◆ PASSAGE
Archive | 5:35 pm

Our New Arrival

19 Apr

I shared that my cow Maxine was very close to having her sixth calf.  After I was out there checking her Tuesday evening, I didn’t see her Wednesday morning, but I wasn’t too worried.  She’s always had her babies easily and never needed any help at all.  My mom checked on her at 12:15, and there was nothing exciting going on.  When I got home at 4:15, she had already had her calf and it was dried off and up and moving.

It didn’t look to me though like the heifer had nursed.  She kind of poked around Maxine’s udder and gave one teat a lick, but no actual nursing was going on.  It kind of looks like she drug that poor udder through a rose bush. (Ouch!)

There’s no way I was going to be able to get Maxine shut in the barn and help the baby nurse by myself, so I called my wonderful ex-brother-in-law.  A short time later he came out.  Of course, he almost had me convinced that I was wrong.  He told me that it’s sometimes hard to see that the baby has nursed, so he brought a bottle of milk and said if she drank from the bottle, she hadn’t nursed.  If she wouldn’t drink from the bottle, she had already nursed.

By the time we went in search of the calf, who was no longer right by the lane, she was about as far back in the Back Forty as she could get.  Do you see the calf behind her?  They are good at hiding those babies.

We finally caught the calf and Norman put the bottle in her mouth and helped squeeze the nipple to get some milk to run out.  She latched on and really drained the bottle quickly.  Yep, those huge teats were too low for her to easily get them.

◆ DATASET SECTION
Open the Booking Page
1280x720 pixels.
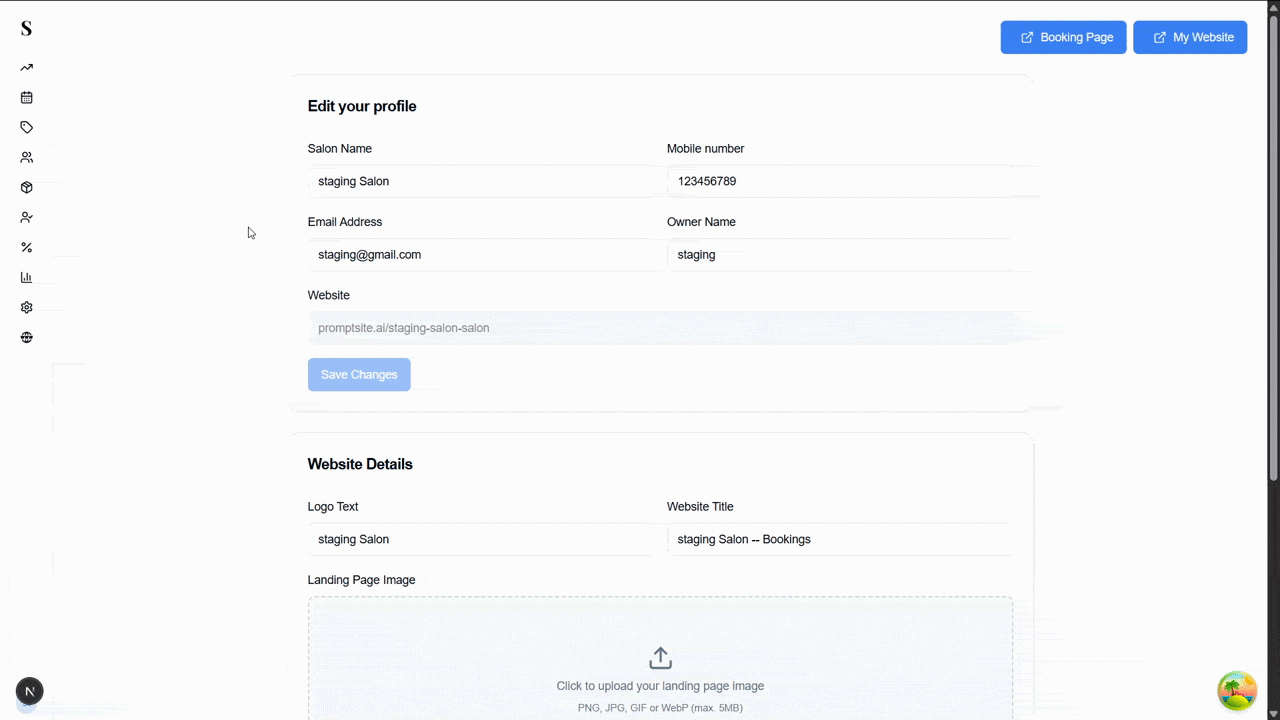pos(1063,37)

◆ EXERCISE SET
a – In the blog post about Maxine's new calf, at what time did the writer get home and find the calf already born?
b – Extract the passage of the post about Maxine's calf that runs from "By the time" up to and including "hiding those babies.".
c – Write what comes next in the post about Maxine's new calf, picking up after its final sentence.

◆ TASK RESULTS
a – At 4:15.

b –
By the time we went in search of the calf, who was no longer right by the lane, she was about as far back in the Back Forty as she could get.  Do you see the calf behind her?  They are good at hiding those babies.

c –
We walked them across the pasture, over the drainage ditch, up the hill, through the lane (without any goats escaping to the Back Forty) and into the barn.  Norman helped her get the teat in her mouth, but she is a stubborn little girl.  He said he’d be back in the morning to help her again.

I set about making the pen a bit more comfortable for her.  I brought a bale of hay, and while I was getting it in there, I saw the llama on the other side looking over the panel fence.  What does that llama do?  He starts spitting on Maxine and getting her even more upset than she was.

I ran around and chased him out of the barn, but Maxine was trying to figure out how to get through that fence now, so I figured I’d better wire it a little better.  Just as I’m about done wiring, I look up and see him glaring at her over the fence on the other side~evil llama.

The llama is now in solitary confinement in the Love Shack.  I’m not sure he’s too upset with that because I gave him a bucket of water that the geese hadn’t played in (i.e. clean) and some hay that he didn’t have to share with a single goat.  He might enjoy this a bit too much.

Meanwhile, MJ had followed us up and was in the lane looking into the barn trying to find his woman and calf.  I could just imagine him busting through and letting all the goats, Maxine and her baby out to pasture.  I told him it would just be a couple of days, and he finally went back out to pasture.

I returned to the task of making Maxine comfortable by bringing her a big tub of water.  Hopefully, she does okay with it.  She seems to be lacking in that department.  Usually, when she tries to drink from a bucket or tub she just spills the water all over, so I wired the tub making it a little harder to dump.  She was still pacing and trying to figure out how to get out of the barn.  No luck with that, thank goodness.

The calf still hadn’t nursed this morning, but Norman has been coming and helping her throughout the day.

I hope she gets this figured out soon.  I just tried helping her too, but she’s awfully stubborn, I’m quite short, and I was not successful.  Hopefully she’s nursed on her own.  I will try and help again soon (or call Norm or my nephew).

Linking to Friday’s Fences.  I promise I had fence that wasn’t a cattle panel ready to go until all this happened.  Maybe next week.

Linking to Dolly’s Blog Hop.

Linking to Forever Farmgirls Friday.

Linking to Farmgirl Friday.

Linking to Camera Critters.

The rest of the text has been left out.